Kaspersky Lab said today that it detected computers infected with DarkPulsar, a malware implant that has been allegedly developed by the US National Security Agency (NSA).
“We found around 50 victims, but believe that the figure was much higher,” Kaspersky Lab researchers said today.
“All victims were located in Russia, Iran, and Egypt, and typically Windows 2003/2008 Server was infected,” the company said. “Targets were related to nuclear energy, telecommunications, IT, aerospace, and R&D.”
Kaspersky researchers were able to analyze DarkPulsar because it was one one of the many hacking tools that were dumped online in the spring of 2017.
The hacking tools were leaked by a group of hackers known as the Shadow Brokers, who claimed they stole them from the Equation Group, a codename given by the cyber-security industry to a group that’s universally believed to be the NSA.
DarkPulsar went mostly unnoticed for more than 18 months as the 2017 dump also included EternalBlue, the exploit that powered last year’s three ransomware outbreaks –WannaCry, NotPetya, and Bad Rabbit.
Almost all the infosec community’s eyes have been focused on EternalBlue for the past year, and for a good reason, as the exploit has now become commodity malware.
But in recent months, Kaspersky researchers have also started to dig deeper into the other hacking tools leaked by the Shadow Brokers last year.
They looked at FuzzBunch, which is an exploit framework that the Equation Group has been using to deploy exploits and malware on victims’ systems using a CLI interface similar to the Metasploit pen-testing framework.
They also looked at DanderSpritz, a FuzzBunch plugin that works as a GUI application for controlling infected victims.
DarkPulsar is a FuzzBunch “implant,” a technical term that means “malware,” that’s often used together with DanderSpritz.
But in a report released today, Kaspersky researchers said the DarkPulsar code included in the Shadow Brokers leak isn’t the entirety of DarkPulsar.
“We analyzed this tool and understood that it is not a backdoor itself, but the administrative part only,” Kaspersky said.
A major breakthrough came when they realized that some constants from the DarkPulsar administrative interface code were also most likely used by the actual malware.
Researchers created special rules to detect these constants in files scanned by the Kaspersky antivirus. This is how they detected the roughly 50 computers that were still infected with the actual DarkPulsar malware.
Based on the functions they found in the DarkPulsar admin interface, researchers say the malware is primarily used as a backdoor to infected computers.

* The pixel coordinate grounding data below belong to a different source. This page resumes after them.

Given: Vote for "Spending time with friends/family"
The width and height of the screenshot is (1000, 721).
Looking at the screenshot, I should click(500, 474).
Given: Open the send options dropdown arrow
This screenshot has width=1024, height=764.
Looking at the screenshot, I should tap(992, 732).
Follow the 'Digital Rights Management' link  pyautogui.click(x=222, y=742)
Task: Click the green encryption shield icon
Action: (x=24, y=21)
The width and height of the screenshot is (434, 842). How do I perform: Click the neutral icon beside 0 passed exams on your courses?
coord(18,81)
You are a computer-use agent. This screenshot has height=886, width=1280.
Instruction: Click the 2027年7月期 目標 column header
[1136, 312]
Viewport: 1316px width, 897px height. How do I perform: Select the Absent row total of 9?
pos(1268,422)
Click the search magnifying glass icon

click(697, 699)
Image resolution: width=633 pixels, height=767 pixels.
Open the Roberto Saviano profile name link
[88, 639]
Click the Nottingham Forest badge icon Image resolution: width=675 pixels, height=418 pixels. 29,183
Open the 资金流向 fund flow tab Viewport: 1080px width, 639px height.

The malware’s main features are its ability to run arbitrary code via a function named “RawShellcode” and the ability to upload other DanderSpritz payloads (malware) via the “EDFStageUpload” function, greatly expanding the operator’s hold and capabilities on an infected system.
Kaspersky researchers also believe that the number of computers that have been infected with DarkPulsar is most likely larger than the 50 detections they found.
The malware also included a self-delete function, which Equation Group operators likely used to cover their tracks after the Shadow Brokers dumped their tools online.
“So the 50 victims are very probably just ones that the attackers have simply forgotten,” researchers said.
As for who is behind these hacks, Kaspersky didn’t say. It is unclear if the Shadow Brokers managed to get their hands on the full DarkPulsar malware but then opted not to include the actual backdoor in the package of leaked tools.
These 50 infections could very easily be the work of Equation Group cyber-espionage operations or the work of the Shadow Brokers themselves.
A full technical breakdown of the DarkPulsar malware is avalable in this Kaspersky report.